O ex-político lembra com carinho de Jorge Bornhausen, então governador de Santa Catarina, que viabilizou a ligação asfáltica de Nova Veneza ao Rio Maina. “Agradeço muito a ele, foi um grande ponto de partida para nós”, externa. Nos idos da década de 70, talvez ele ainda não soubesse, porém ali dava-se início ao progresso desta que, mais tarde, se tornaria a principal referência em turismo da Região Carbonífera.

Búrigo recebeu uma homenagem da Câmara de Vereadores em 2017, ao lado de outros cinco ex-prefeitos, pelos grandiosos serviços prestados à Nova Veneza.

E como mudou…

Quem acompanhou de perto todas as transformações que a cidade passou ao longo das décadas não esconde o saudosismo. Irma Bortoluzzi Crevanzzi, de 92 anos, morou durante a vida inteira ao final da atual Rua Coberta, no centro. Ela é filha o imigrante Giuseppe Bortoluzzi, que veio da Itália ao lado de três irmãos no final do século XIX.

Irma conta que conseguiu aproveitar as belezas naturais de Nova Veneza. Ela lembra com ternura dos banhos refrescantes no Rio Mãe Luzia, quando a água ainda era cristalina. “Estragaram o rio todo.
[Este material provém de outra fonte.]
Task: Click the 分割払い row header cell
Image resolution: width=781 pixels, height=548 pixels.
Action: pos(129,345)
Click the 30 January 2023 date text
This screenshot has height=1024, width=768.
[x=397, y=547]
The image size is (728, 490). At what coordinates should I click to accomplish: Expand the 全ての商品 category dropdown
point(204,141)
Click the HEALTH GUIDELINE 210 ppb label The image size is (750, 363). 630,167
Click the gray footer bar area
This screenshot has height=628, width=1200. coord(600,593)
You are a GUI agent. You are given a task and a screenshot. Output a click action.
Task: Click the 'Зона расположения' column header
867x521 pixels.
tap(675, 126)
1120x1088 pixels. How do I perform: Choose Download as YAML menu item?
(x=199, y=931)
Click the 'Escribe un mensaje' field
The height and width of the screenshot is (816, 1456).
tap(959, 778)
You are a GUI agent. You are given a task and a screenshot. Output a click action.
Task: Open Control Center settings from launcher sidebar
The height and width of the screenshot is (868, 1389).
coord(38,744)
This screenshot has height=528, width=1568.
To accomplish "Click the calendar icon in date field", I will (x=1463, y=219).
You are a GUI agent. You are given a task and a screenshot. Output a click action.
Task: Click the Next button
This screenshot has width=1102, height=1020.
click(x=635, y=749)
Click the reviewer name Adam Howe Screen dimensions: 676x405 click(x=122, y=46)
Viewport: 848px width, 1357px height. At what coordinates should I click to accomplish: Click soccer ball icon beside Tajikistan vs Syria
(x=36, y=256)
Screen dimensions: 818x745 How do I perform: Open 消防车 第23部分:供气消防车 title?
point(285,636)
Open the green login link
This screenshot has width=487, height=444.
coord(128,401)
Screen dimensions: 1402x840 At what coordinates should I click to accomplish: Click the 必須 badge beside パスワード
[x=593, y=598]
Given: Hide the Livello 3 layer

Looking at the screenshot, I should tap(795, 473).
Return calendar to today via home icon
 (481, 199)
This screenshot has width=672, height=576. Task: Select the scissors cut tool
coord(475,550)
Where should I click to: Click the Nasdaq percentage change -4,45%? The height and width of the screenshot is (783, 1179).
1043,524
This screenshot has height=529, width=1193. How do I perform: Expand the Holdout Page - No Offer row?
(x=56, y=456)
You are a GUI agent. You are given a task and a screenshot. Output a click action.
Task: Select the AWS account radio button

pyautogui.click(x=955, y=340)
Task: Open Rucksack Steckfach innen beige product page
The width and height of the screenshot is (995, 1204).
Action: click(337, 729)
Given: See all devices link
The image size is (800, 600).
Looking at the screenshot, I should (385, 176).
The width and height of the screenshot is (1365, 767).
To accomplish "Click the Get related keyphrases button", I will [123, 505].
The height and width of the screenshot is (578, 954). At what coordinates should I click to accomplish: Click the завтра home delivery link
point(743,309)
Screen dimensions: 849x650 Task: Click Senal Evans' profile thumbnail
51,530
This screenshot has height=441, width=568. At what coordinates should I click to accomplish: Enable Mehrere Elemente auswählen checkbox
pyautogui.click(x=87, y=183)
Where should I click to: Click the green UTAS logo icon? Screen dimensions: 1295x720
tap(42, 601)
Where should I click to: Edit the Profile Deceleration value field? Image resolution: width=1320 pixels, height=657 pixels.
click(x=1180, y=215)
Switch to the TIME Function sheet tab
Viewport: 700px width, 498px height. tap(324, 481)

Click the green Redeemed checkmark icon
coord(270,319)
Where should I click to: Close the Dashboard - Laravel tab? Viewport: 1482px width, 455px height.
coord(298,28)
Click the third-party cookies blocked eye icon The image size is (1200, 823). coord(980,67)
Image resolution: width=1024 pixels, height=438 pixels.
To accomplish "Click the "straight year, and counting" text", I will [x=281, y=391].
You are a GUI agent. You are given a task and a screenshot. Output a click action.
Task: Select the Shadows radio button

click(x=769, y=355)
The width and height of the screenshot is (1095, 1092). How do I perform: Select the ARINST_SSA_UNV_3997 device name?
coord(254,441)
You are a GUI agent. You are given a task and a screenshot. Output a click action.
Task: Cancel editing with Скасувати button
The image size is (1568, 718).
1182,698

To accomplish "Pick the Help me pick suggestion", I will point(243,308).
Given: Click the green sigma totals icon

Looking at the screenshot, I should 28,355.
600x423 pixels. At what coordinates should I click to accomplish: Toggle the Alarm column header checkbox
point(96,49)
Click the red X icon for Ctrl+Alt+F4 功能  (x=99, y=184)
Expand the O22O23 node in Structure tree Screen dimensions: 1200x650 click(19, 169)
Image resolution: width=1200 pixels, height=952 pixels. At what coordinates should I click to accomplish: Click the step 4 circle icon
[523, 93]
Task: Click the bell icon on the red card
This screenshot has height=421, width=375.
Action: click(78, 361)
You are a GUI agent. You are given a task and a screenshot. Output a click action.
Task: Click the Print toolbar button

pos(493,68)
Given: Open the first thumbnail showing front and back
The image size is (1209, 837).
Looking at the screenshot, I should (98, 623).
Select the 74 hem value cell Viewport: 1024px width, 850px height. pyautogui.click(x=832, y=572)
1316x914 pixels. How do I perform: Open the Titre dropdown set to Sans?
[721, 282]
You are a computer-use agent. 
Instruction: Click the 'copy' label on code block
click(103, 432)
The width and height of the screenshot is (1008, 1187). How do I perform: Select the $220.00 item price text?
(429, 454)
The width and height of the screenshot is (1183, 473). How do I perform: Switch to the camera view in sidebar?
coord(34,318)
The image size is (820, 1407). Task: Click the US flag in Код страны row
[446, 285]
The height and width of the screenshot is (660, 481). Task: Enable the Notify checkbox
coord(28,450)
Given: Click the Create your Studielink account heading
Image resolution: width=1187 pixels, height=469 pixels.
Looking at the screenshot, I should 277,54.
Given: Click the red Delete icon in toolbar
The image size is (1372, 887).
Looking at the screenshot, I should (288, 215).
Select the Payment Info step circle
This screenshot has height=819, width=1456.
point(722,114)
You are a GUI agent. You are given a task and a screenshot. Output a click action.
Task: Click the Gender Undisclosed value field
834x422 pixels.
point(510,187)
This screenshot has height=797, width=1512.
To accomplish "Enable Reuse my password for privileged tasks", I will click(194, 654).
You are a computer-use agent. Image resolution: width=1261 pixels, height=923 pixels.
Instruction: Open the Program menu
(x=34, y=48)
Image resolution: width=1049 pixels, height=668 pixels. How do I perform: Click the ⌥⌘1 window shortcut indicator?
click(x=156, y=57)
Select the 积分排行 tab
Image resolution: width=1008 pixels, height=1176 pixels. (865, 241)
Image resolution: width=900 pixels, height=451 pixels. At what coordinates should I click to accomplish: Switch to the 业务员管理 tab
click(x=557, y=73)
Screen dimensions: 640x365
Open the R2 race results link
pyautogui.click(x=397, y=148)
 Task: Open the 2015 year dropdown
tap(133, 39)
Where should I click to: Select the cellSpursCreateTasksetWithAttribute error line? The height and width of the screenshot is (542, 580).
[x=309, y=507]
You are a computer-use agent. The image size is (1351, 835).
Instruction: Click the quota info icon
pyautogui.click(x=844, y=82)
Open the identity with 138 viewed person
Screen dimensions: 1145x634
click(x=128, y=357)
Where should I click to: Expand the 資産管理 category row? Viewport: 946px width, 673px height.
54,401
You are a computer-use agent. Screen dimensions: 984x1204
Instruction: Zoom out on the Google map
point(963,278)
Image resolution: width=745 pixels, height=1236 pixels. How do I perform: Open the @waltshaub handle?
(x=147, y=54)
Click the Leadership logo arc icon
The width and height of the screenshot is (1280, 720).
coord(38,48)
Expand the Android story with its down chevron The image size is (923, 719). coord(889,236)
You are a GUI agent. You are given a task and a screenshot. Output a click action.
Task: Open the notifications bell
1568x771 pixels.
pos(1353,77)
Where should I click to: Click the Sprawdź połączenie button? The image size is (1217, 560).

Podia ser um cartão postal, mas hoje ele está gemendo. Eu também gostava de andar a canoa lá. Enquanto a minha amiga remava, eu tocava gaita de boca. Pesquei muito junto com meu pai”, recorda. “Eu puxei muito meu pai, gostava de atirar, caçar, explorar o mato, andava por tudo. Agora não mais, por causa desse coronavírus”, relata.

O lugar onde a aposentada mora, atualmente é o ponto mais badalado de Nova Veneza. Nem sempre foi assim. Durante boa parte da sua jornada, a locomoção era por carros-de-boi onde, ao olhar para os lados, não existia nada além de área verde. “Os porcos vinham da Serra para o nosso frigorífico. Hoje em dia tudo é comprado e envenenado. Porque se tu não usar um negócio na verdura, a verdura não vem”, aponta. “Mas a gente vai se acostumando”, afirma.

A modernidade não a fez perder o encanto que sente pela sua terra. “Nova Veneza para mim é um presépio. Tem casinhas misturadas no meio do mato. Quase não se encontra prédios. Eu não gosto de lugares que tenham prédios, prefiro casas baixas”, expõe.

O marido de Irma era proprietário de uma serralheria em Bom Jardim da Serra e vivia viajando. A família conta que ele foi a primeira pessoa que desceu de caminhão a antiga Serra do Doze, agora conhecida mundialmente como Serra do Rio do Rastro, no momento em que a estrada ainda não estava concluída. O casal teve dois filhos. Um ainda mora ao lado da mãe. A outra vive em Florianópolis, em um apartamento do oitavo andar. “Lá eu não fico, senão eu enlouqueço”, graceja Irma.